_Excerpt to read_
---

The Australian Workers' Union is calling on Home Affairs Minister Karen Andrews to reverse a farcical decision that will allow bosses in the dairy, fishing, and meat industries to hire short-term migrants without even having to prove they tried to hire locals first.
Ms Andrews department has quietly made a decision to extend industry labour agreements to the dairy, fishing, meat and pork industries that will cut the need for formal qualifications, reduce work experience standards, and reduce or even eliminate English language requirements. It will also remove the requirement for standard labour market shortage testing.
AWU National Secretary Daniel Walton says Ms Andrews must intervene and reverse the decision.
"Regional Australia is crying out for local jobs in the wake of the pandemic, but the Morrison Government seems determined to fill every regional vacancy with short-term migrants," Mr Walton.
"There is a valid role for short-term visas in the case of genuine skills shortages. But how can the government say there's a skills shortage when they don't want to make employers even test the local market?
"The priority should be on training Australians to perform these roles, not paying migrant workers below the industry standard. This will drive down wages and conditions at precisely the time our economy needs them to grow. How can workers in agriculture and primary produce keep up with cost of living when their government does stupid things like this?
"The federal government can't claim they back Australian jobs when they're bending over backward to allow employers to rely on short-term visa holders.
"There would be thousands upon thousands of Australians who would love to score a job in the dairy industry or the meat industry or the fishing industry. But they will be effectively locked out of jobs in their own communities by this government's enthusiasm for doing whatever employers tell them."

---

_Supplied records_
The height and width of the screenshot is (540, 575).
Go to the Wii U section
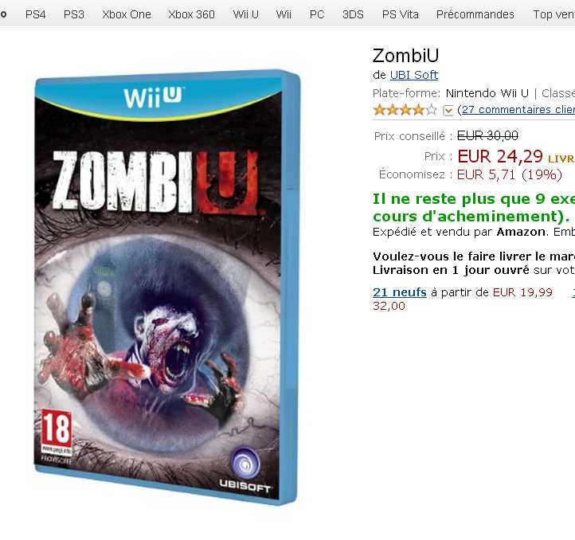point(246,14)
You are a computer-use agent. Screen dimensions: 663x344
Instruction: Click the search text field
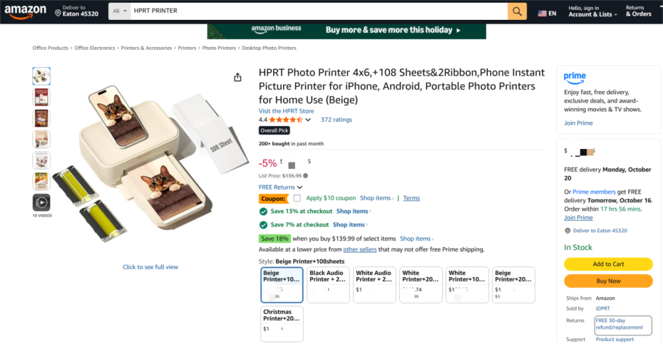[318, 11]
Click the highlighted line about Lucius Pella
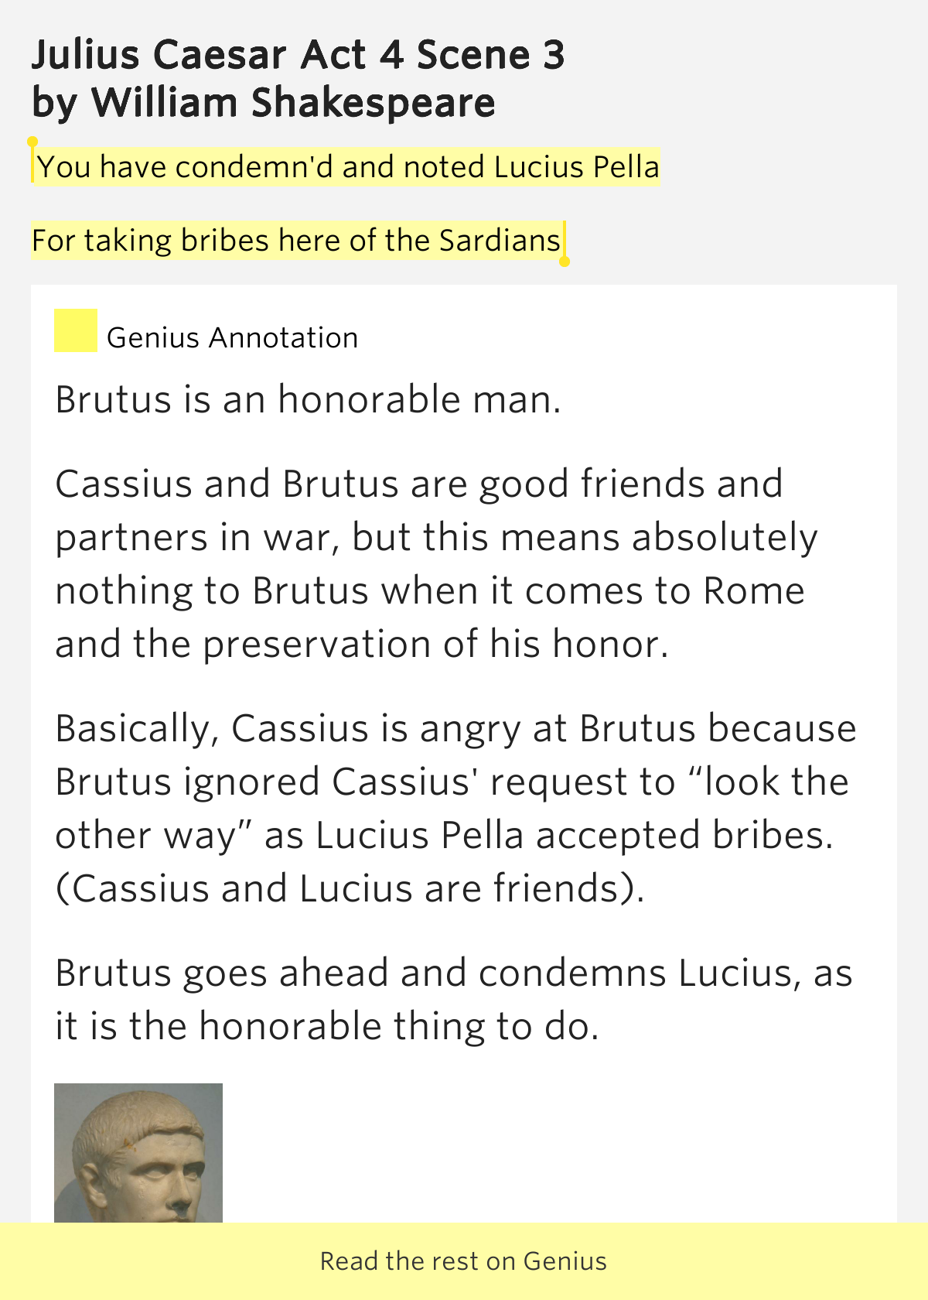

---

_Assigned task A_
List every industry that, according to the union statement, the department has decided to extend industry labour agreements to.
_Assigned task B_
Reproduce the part of the union statement between "AWU National Secretary" and "things like this?", inclusive.
The records have no connection to the union statement.

_Written response A_
- Dairy
- Fishing
- Meat
- Pork

_Written response B_
AWU National Secretary Daniel Walton says Ms Andrews must intervene and reverse the decision.
"Regional Australia is crying out for local jobs in the wake of the pandemic, but the Morrison Government seems determined to fill every regional vacancy with short-term migrants," Mr Walton.
"There is a valid role for short-term visas in the case of genuine skills shortages. But how can the government say there's a skills shortage when they don't want to make employers even test the local market?
"The priority should be on training Australians to perform these roles, not paying migrant workers below the industry standard. This will drive down wages and conditions at precisely the time our economy needs them to grow. How can workers in agriculture and primary produce keep up with cost of living when their government does stupid things like this?